--- Input data ---

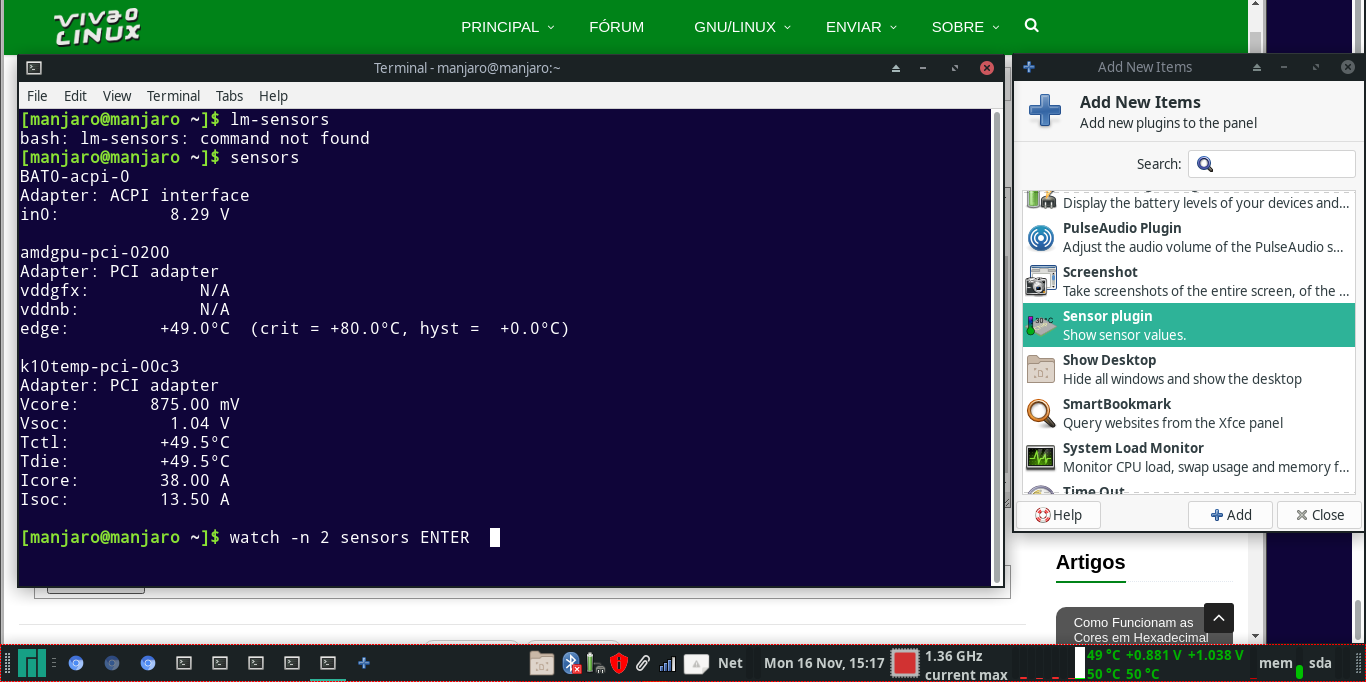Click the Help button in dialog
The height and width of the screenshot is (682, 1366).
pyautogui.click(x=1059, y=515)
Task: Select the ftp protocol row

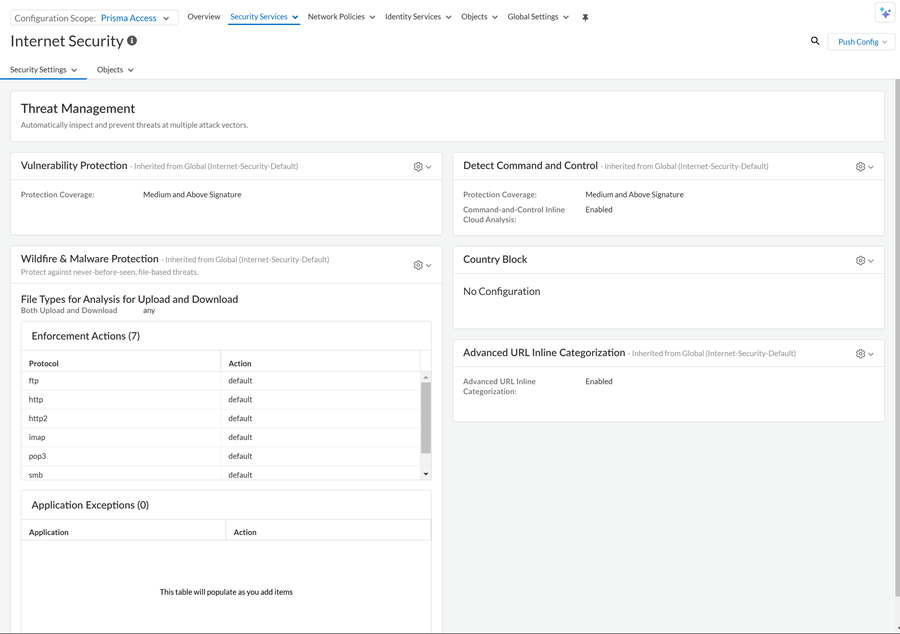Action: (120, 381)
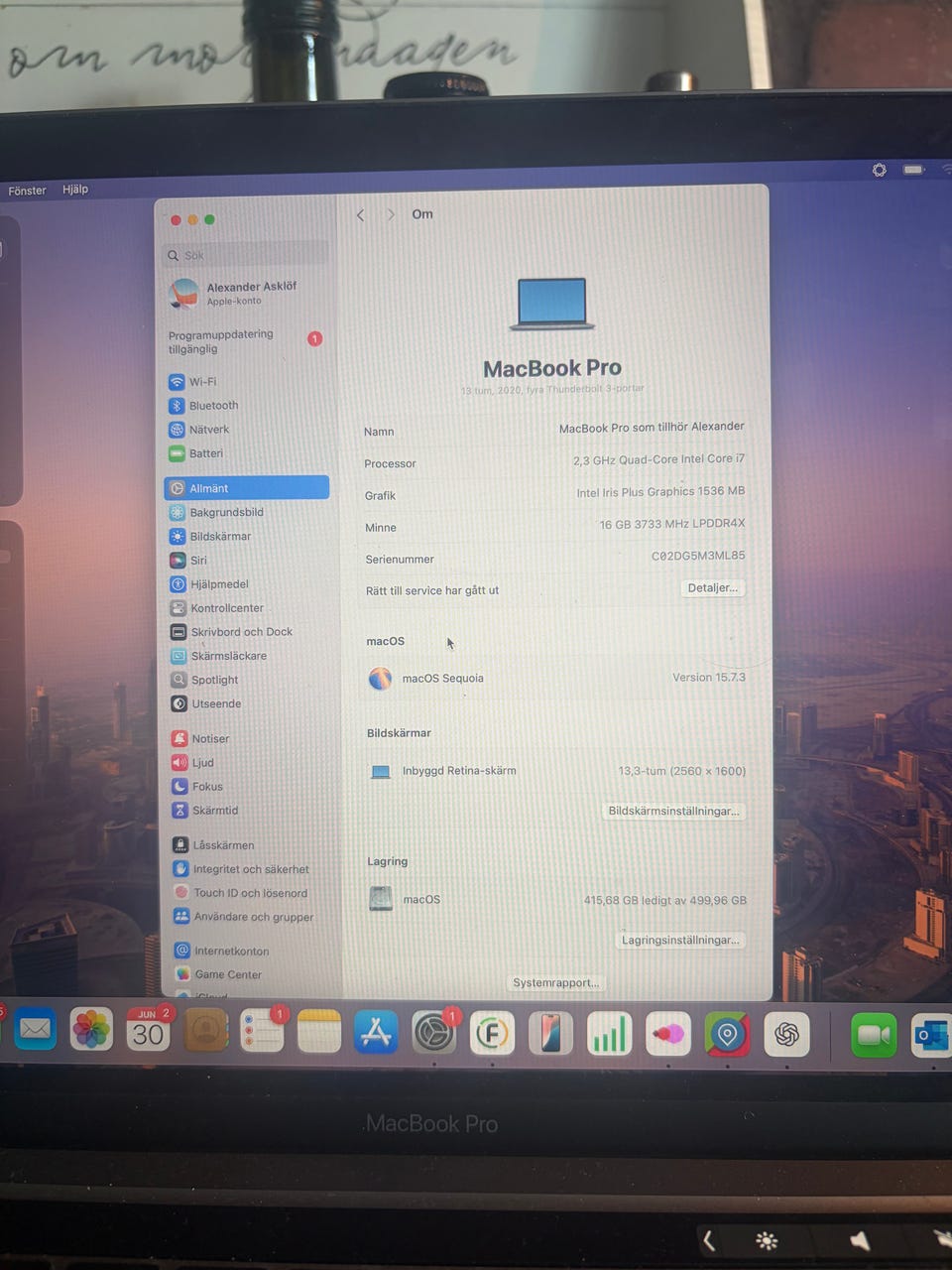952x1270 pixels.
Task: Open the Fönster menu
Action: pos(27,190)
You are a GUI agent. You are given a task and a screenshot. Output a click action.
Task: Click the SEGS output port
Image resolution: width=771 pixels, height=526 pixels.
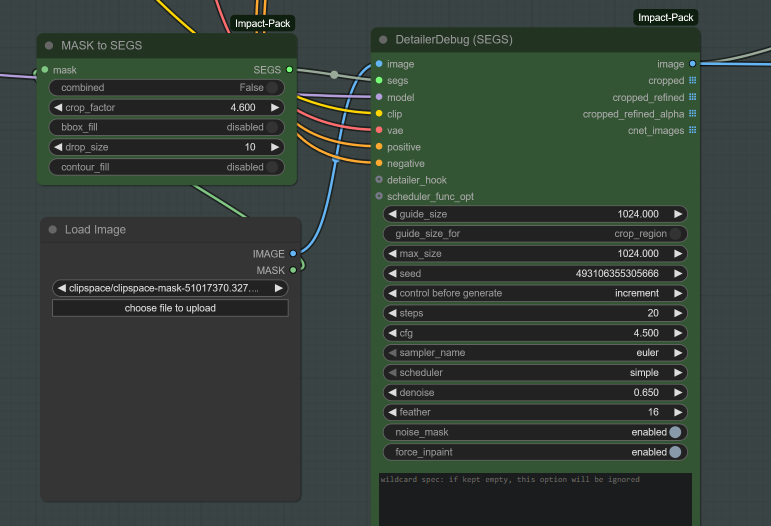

---

Aim of the exercise:
Please reproduce verbatim the lines from the line with "Task: Select the ftp protocol row" through the final line of the listing, inclusive of both ends. Omit all pictures.

Answer section:
Task: Select the ftp protocol row

Action: (120, 381)
952x1270 pixels.
Task: Open the Fönster menu
Action: pos(27,190)
You are a GUI agent. You are given a task and a screenshot. Output a click action.
Task: Click the SEGS output port
Image resolution: width=771 pixels, height=526 pixels.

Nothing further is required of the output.